WHAT IS BEING ASKED
Collect every line of the material that contains the string "agent", matching its case exactly.

## Start LISTED ENTRIES

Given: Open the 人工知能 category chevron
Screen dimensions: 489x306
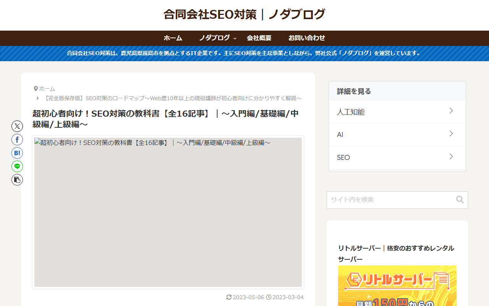Looking at the screenshot, I should (x=451, y=111).
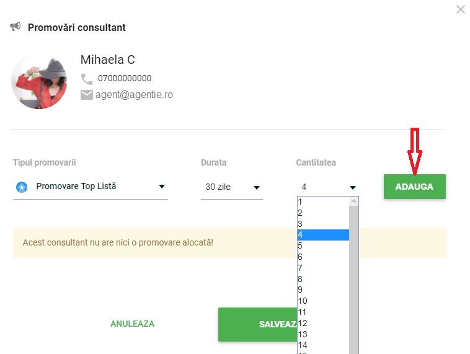Select quantity 13 in the list
Viewport: 470px width, 354px height.
point(323,334)
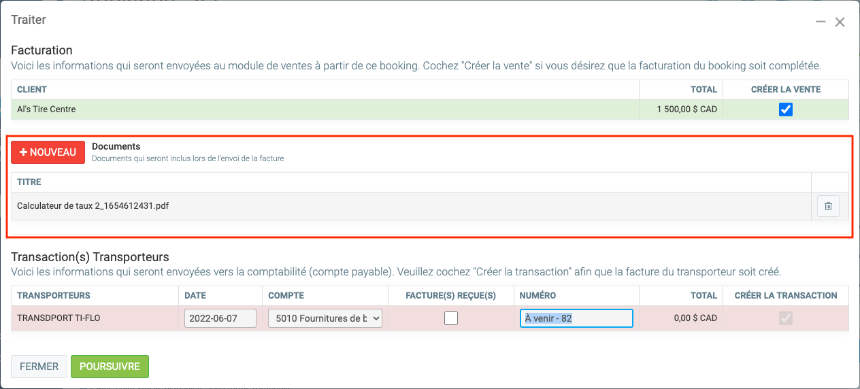Select the TRANSDPORT TI-FLO transporter cell
Image resolution: width=860 pixels, height=389 pixels.
[x=59, y=318]
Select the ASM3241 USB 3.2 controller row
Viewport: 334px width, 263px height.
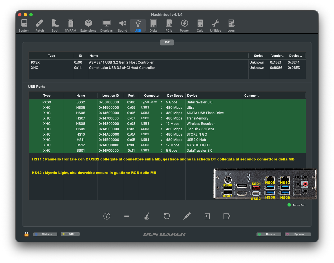(121, 62)
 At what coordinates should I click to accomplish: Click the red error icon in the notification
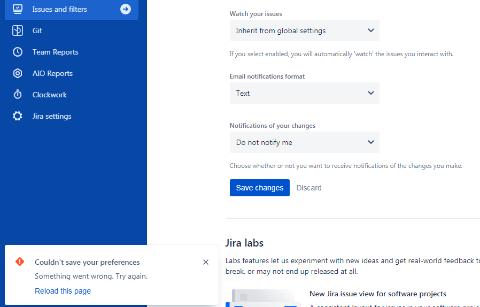click(x=20, y=262)
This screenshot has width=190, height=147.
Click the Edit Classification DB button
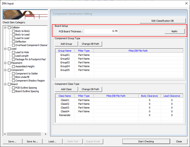click(x=162, y=21)

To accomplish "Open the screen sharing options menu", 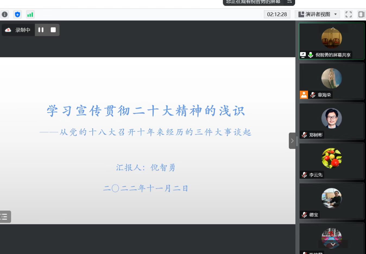I will point(289,2).
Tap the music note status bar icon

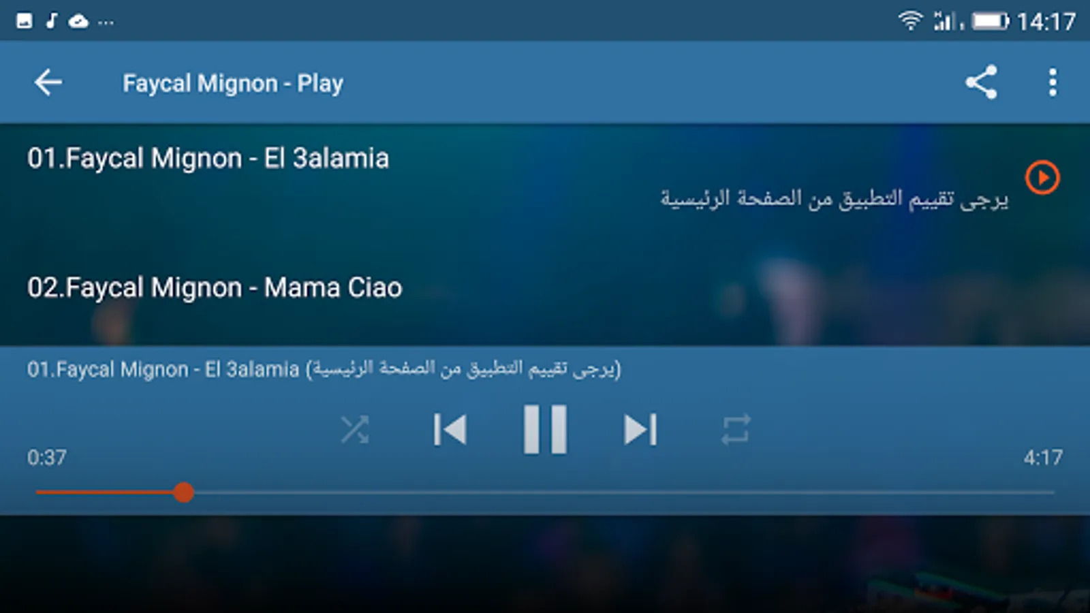click(x=51, y=21)
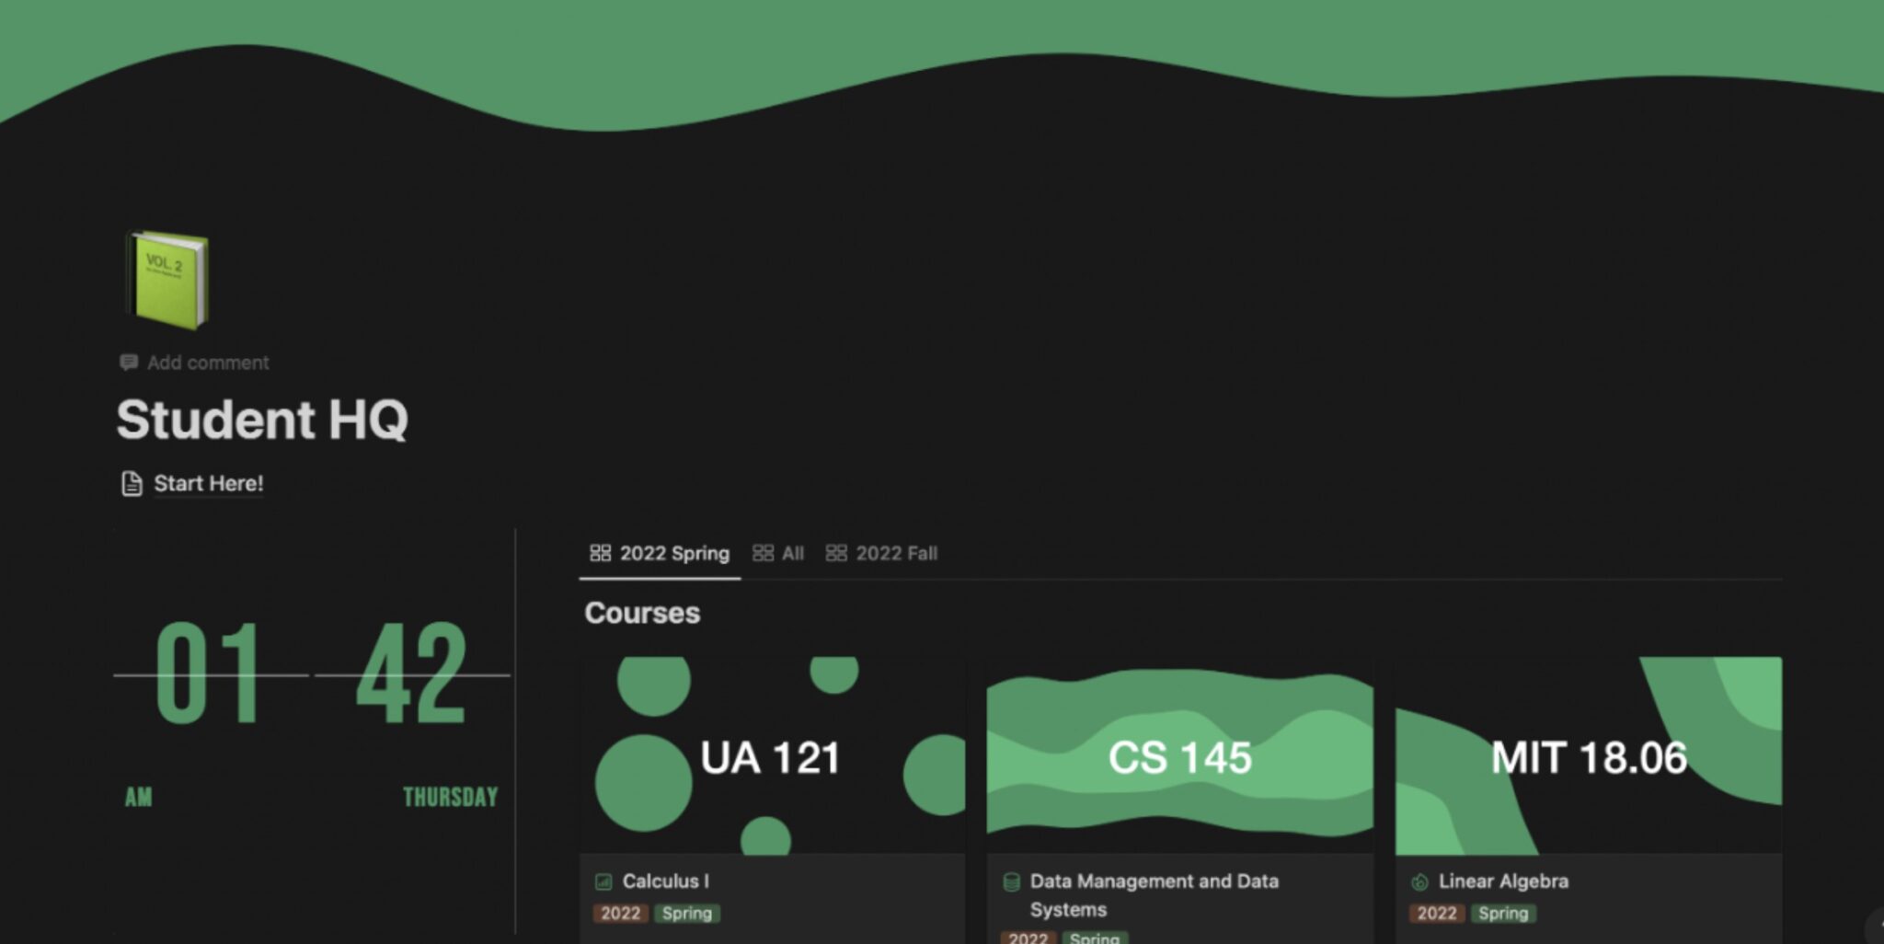Click the chart icon beside Calculus I

pyautogui.click(x=603, y=881)
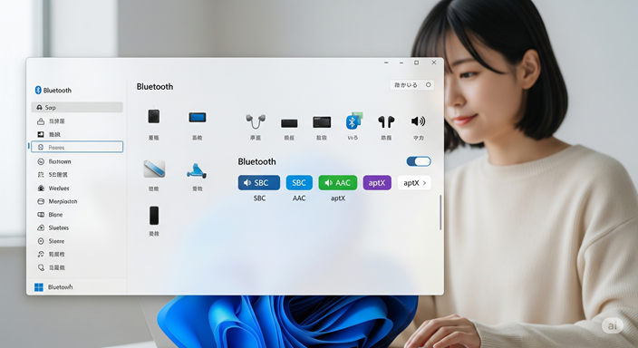This screenshot has height=348, width=638.
Task: Click the vertical scrollbar in Bluetooth panel
Action: coord(440,212)
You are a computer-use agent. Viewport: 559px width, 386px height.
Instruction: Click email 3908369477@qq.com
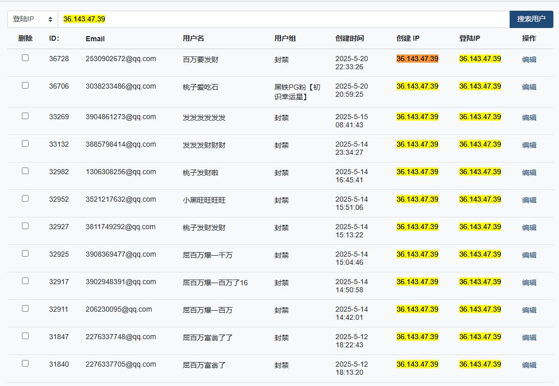pos(121,254)
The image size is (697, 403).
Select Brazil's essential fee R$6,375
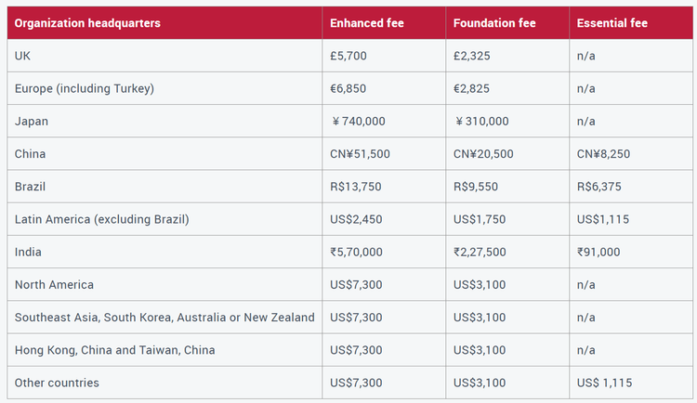(x=599, y=187)
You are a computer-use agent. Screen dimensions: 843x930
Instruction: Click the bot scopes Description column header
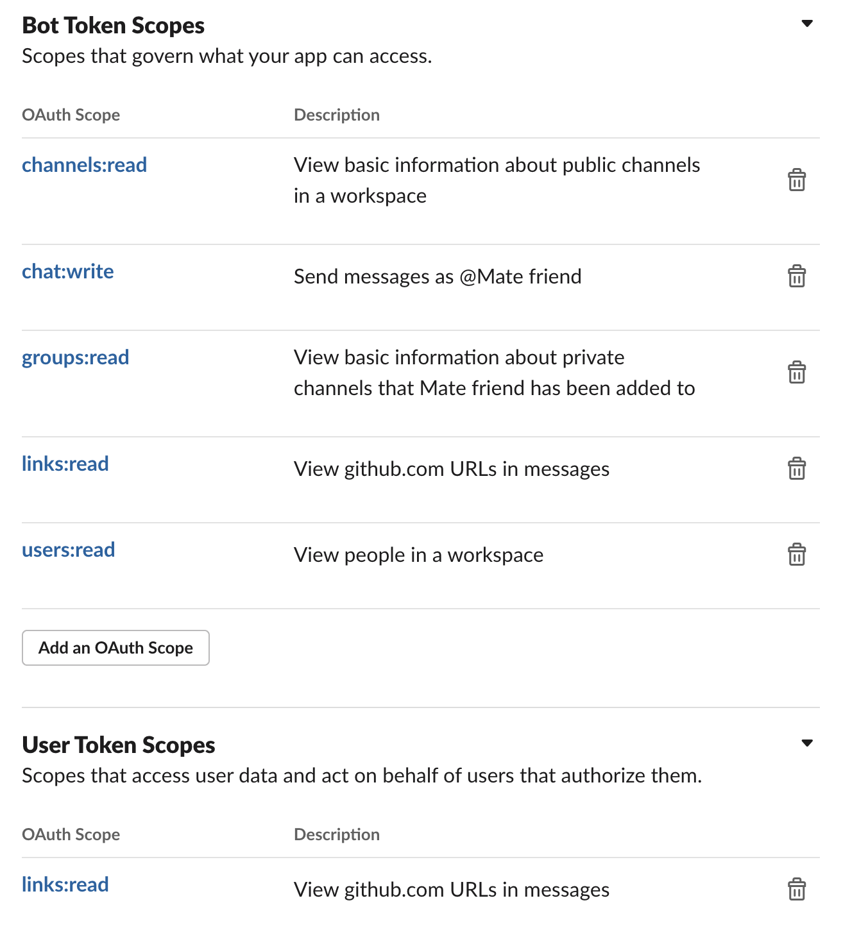pos(336,115)
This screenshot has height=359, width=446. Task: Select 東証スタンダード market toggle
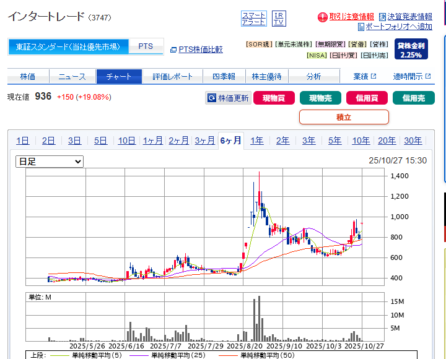click(x=68, y=46)
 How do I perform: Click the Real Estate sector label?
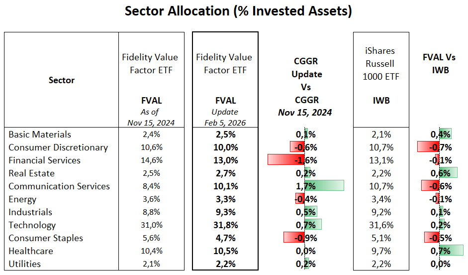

## End LISTED ENTRIES

RESPONSE BELOW
You are a computer-use agent. Viewport: 559px width, 386px height.
You are a computer-use agent. Screen dimensions: 843x930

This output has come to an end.